Такими же экзотическими выглядели разрозненные книги из собрания сочинений Джека Лондона. Томами их назвать язык не поворачивается – они были без всяких переплетов. А кое-где и обложка оторвалась, потерялась. Тоже изданы задолго до войны. И читались, видимо, активно. Зато и цвет был такой же диковато-фиолетовый. А названия завлекательные «Смок Белью и Малыш», «Джон Ячменное Зерно», «Межзвёздный скиталец». Да ещё прилагалась к собранию сочинений биография Лондона, написанная его женой Чармиан. Вся же эта фиолетовая груда приключений, сегодня я думаю, была приложением к «Вокруг света». И всё это сокровище я проглотила за два месяца, до нашего бегства в Ремонтное. А Нику тем временем оделила кроме пересказа «Тиля Уленшпигеля» и «Приключений Петера Шлемиля» томиком Оскара Уайльда, который её поразил, увлёк так же, как меня Беляев и Джек Лондон, если не больше. Потому что в то время нас обеих тянуло не просто к чтению, а к чтению экзотическому, чрезвычайному, надмирному. Объяснялось это не только нашим подростковым возрастом (я настаиваю на этом определении, ведь мы заметно обгоняли свое детство), но желанием с помощью книг компенсировать все потери, провалы нашей жизни в оккупированном Ростове. Ведь она была не только бедна, холодна и голодна, не только тревожна и опасна (про отсутствие игр, развлечений я не упоминаю, к этому мы за полтора года войны притерпелись, и даже не про отсутствие домашнего уюта и тепла – у матерей хватало времени и сил только на выживание).

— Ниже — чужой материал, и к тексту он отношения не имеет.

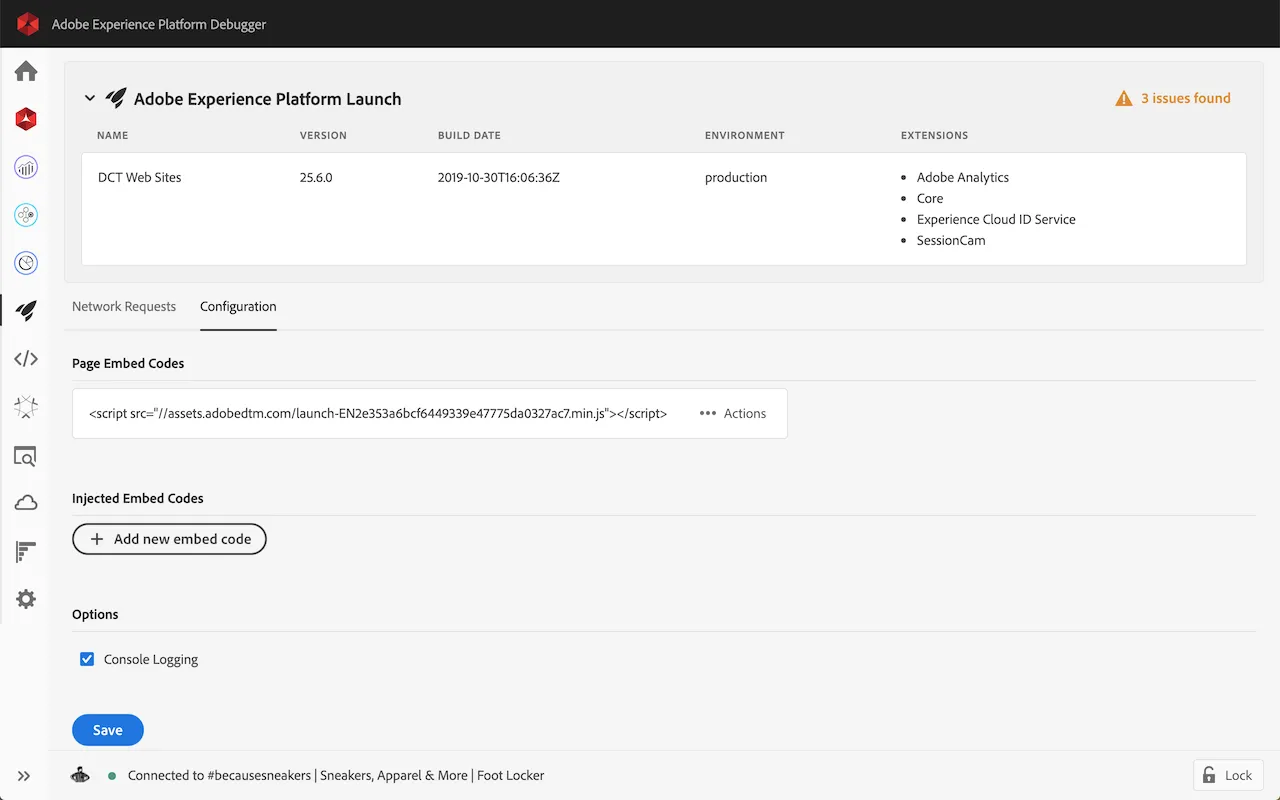View the 3 issues found warning
Viewport: 1280px width, 800px height.
click(1172, 98)
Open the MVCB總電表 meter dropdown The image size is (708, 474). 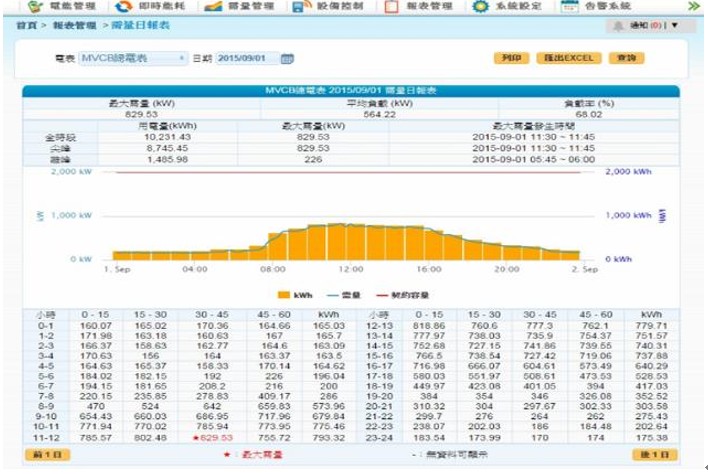132,59
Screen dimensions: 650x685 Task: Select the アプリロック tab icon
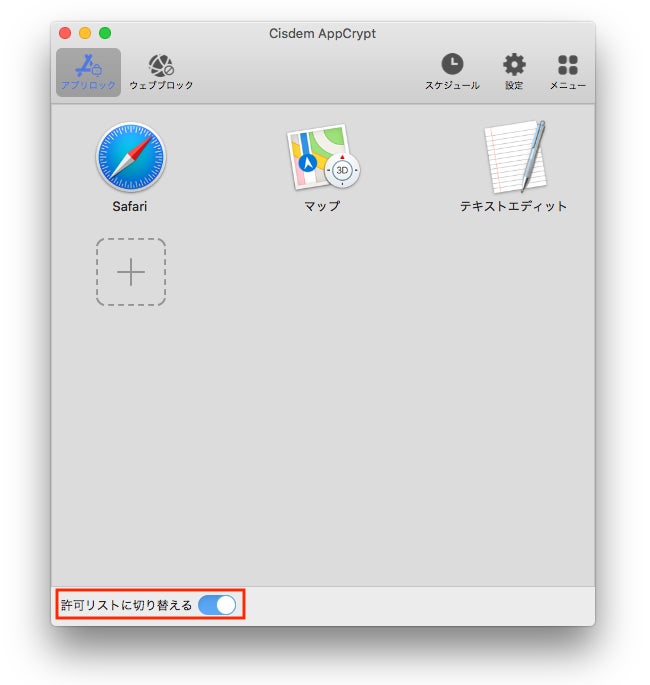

А вот эту атмосферу будничной жизни, в которой однообразность, прерывалась шоком, трагедия перемежалась с пошлостью, нормальное с противоестественным. Мы, безусловно, этих определений не произносили. Но что жизнь наша – аномальна, понимали, чувствовали. И противостоять этим реалиям могли только экзотика Уайльда, фантастика Беляева, романтика Джека Лондона, героизм Тиля Уленшпигеля.

Следует сказать, что в сорок втором году встречи с Никой длились всего два месяца… В конце октября оккупанты, завершив холокост, покончив с цыганами, душевнобольными, военнопленными, вспомнили об эпидемиологической нестабильности Ростовской области… С помощью частично уцелевшей документации противочумного института разыскали всех не сумевших эвакуироваться микробиологов, эпидемиологов и развезли их по противочумным пунктам Ростовской области и Калмыкии.

Мать, которая тоже была «вычислена» и «мобилизована», укрываться не стала. Сама уже делала несколько неудачных попыток увезти нас из Ростова… (Бабушкина национальность!) А тут специалистов отправляли с семьями, в глухомань и казённым способом… Появился шанс уцелеть. Так мы оказались в райцентре Ремонтное, на юго-востоке области. Который по своему географическому положению был освобождён Красной армией на полтора месяца раньше Ростова…

Хотя донести об ущербности нашей генетики кто-то всё же (в Ростове?) постарался… Однако километры, плохой транспорт (даже железной дороги не было), а главное – перелом в ходе войны свою роль сыграли… А прожили в Ремонтном полтора года. Весьма своеобразных… И безусловно «книжных»… О которых следует рассказать.